*EXERCISE DATA*.
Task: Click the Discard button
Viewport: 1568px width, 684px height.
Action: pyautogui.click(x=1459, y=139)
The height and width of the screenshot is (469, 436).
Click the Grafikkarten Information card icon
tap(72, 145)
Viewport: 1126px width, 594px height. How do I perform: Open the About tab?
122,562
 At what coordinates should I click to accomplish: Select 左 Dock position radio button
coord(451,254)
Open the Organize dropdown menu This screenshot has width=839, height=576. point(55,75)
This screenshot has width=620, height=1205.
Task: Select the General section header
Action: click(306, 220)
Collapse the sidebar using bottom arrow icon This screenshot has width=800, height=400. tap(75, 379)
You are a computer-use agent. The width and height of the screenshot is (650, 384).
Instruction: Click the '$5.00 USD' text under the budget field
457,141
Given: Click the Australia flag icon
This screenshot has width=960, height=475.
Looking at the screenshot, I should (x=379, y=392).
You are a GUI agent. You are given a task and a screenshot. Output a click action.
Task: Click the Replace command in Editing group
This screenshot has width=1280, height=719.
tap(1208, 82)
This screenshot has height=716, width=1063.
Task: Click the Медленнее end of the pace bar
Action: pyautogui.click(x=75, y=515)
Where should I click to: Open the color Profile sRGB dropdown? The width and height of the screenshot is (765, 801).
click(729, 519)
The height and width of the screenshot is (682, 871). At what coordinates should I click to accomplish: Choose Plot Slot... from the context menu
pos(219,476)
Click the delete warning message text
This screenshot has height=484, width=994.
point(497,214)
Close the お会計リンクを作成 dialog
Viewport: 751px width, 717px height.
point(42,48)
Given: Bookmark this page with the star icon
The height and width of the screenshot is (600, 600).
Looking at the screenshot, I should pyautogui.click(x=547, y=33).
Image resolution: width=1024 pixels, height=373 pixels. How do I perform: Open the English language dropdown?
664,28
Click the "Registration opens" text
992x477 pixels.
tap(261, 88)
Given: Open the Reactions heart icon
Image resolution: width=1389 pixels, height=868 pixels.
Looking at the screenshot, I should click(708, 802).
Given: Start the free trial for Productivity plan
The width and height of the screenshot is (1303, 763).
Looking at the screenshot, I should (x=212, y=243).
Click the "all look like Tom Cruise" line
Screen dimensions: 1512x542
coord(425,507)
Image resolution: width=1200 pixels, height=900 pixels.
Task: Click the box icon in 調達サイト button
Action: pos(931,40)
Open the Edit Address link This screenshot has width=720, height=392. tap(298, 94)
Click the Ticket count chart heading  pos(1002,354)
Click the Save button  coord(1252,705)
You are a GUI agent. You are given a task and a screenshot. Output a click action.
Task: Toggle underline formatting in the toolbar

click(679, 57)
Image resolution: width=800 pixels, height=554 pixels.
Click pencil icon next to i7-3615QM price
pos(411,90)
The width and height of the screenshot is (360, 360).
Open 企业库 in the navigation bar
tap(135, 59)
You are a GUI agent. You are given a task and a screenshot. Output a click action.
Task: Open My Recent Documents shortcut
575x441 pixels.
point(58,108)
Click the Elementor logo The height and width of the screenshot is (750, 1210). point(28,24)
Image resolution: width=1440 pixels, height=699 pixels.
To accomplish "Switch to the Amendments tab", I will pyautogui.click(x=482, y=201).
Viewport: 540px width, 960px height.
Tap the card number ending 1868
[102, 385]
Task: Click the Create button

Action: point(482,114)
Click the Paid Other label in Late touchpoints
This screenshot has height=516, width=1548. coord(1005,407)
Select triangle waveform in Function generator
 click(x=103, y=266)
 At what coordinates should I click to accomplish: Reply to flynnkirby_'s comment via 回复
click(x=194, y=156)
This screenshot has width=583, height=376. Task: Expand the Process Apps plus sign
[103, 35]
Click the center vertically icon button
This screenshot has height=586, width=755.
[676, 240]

*WHAT THE TASK REQUIRES*. The reply should restate the records above in full, character for character.

*RESPONSE*.
Task: Click the Discard button
Viewport: 1568px width, 684px height.
Action: pyautogui.click(x=1459, y=139)
The height and width of the screenshot is (469, 436).
Click the Grafikkarten Information card icon
tap(72, 145)
Viewport: 1126px width, 594px height. How do I perform: Open the About tab?
122,562
 At what coordinates should I click to accomplish: Select 左 Dock position radio button
coord(451,254)
Open the Organize dropdown menu This screenshot has width=839, height=576. point(55,75)
This screenshot has width=620, height=1205.
Task: Select the General section header
Action: click(306, 220)
Collapse the sidebar using bottom arrow icon This screenshot has width=800, height=400. tap(75, 379)
You are a computer-use agent. The width and height of the screenshot is (650, 384).
Instruction: Click the '$5.00 USD' text under the budget field
457,141
Given: Click the Australia flag icon
This screenshot has width=960, height=475.
Looking at the screenshot, I should (x=379, y=392).
You are a GUI agent. You are given a task and a screenshot. Output a click action.
Task: Click the Replace command in Editing group
This screenshot has width=1280, height=719.
tap(1208, 82)
This screenshot has height=716, width=1063.
Task: Click the Медленнее end of the pace bar
Action: pyautogui.click(x=75, y=515)
Where should I click to: Open the color Profile sRGB dropdown? The width and height of the screenshot is (765, 801).
click(729, 519)
The height and width of the screenshot is (682, 871). At what coordinates should I click to accomplish: Choose Plot Slot... from the context menu
pos(219,476)
Click the delete warning message text
This screenshot has height=484, width=994.
point(497,214)
Close the お会計リンクを作成 dialog
Viewport: 751px width, 717px height.
point(42,48)
Given: Bookmark this page with the star icon
The height and width of the screenshot is (600, 600).
Looking at the screenshot, I should pyautogui.click(x=547, y=33).
Image resolution: width=1024 pixels, height=373 pixels. How do I perform: Open the English language dropdown?
664,28
Click the "Registration opens" text
992x477 pixels.
tap(261, 88)
Given: Open the Reactions heart icon
Image resolution: width=1389 pixels, height=868 pixels.
Looking at the screenshot, I should click(708, 802).
Given: Start the free trial for Productivity plan
The width and height of the screenshot is (1303, 763).
Looking at the screenshot, I should (x=212, y=243).
Click the "all look like Tom Cruise" line
Screen dimensions: 1512x542
coord(425,507)
Image resolution: width=1200 pixels, height=900 pixels.
Task: Click the box icon in 調達サイト button
Action: pos(931,40)
Open the Edit Address link This screenshot has width=720, height=392. tap(298, 94)
Click the Ticket count chart heading  pos(1002,354)
Click the Save button  coord(1252,705)
You are a GUI agent. You are given a task and a screenshot. Output a click action.
Task: Toggle underline formatting in the toolbar

click(679, 57)
Image resolution: width=800 pixels, height=554 pixels.
Click pencil icon next to i7-3615QM price
pos(411,90)
The width and height of the screenshot is (360, 360).
Open 企业库 in the navigation bar
tap(135, 59)
You are a GUI agent. You are given a task and a screenshot. Output a click action.
Task: Open My Recent Documents shortcut
575x441 pixels.
point(58,108)
Click the Elementor logo The height and width of the screenshot is (750, 1210). point(28,24)
Image resolution: width=1440 pixels, height=699 pixels.
To accomplish "Switch to the Amendments tab", I will pyautogui.click(x=482, y=201).
Viewport: 540px width, 960px height.
Tap the card number ending 1868
[102, 385]
Task: Click the Create button

Action: point(482,114)
Click the Paid Other label in Late touchpoints
This screenshot has height=516, width=1548. coord(1005,407)
Select triangle waveform in Function generator
 click(x=103, y=266)
 At what coordinates should I click to accomplish: Reply to flynnkirby_'s comment via 回复
click(x=194, y=156)
This screenshot has width=583, height=376. Task: Expand the Process Apps plus sign
[103, 35]
Click the center vertically icon button
This screenshot has height=586, width=755.
[676, 240]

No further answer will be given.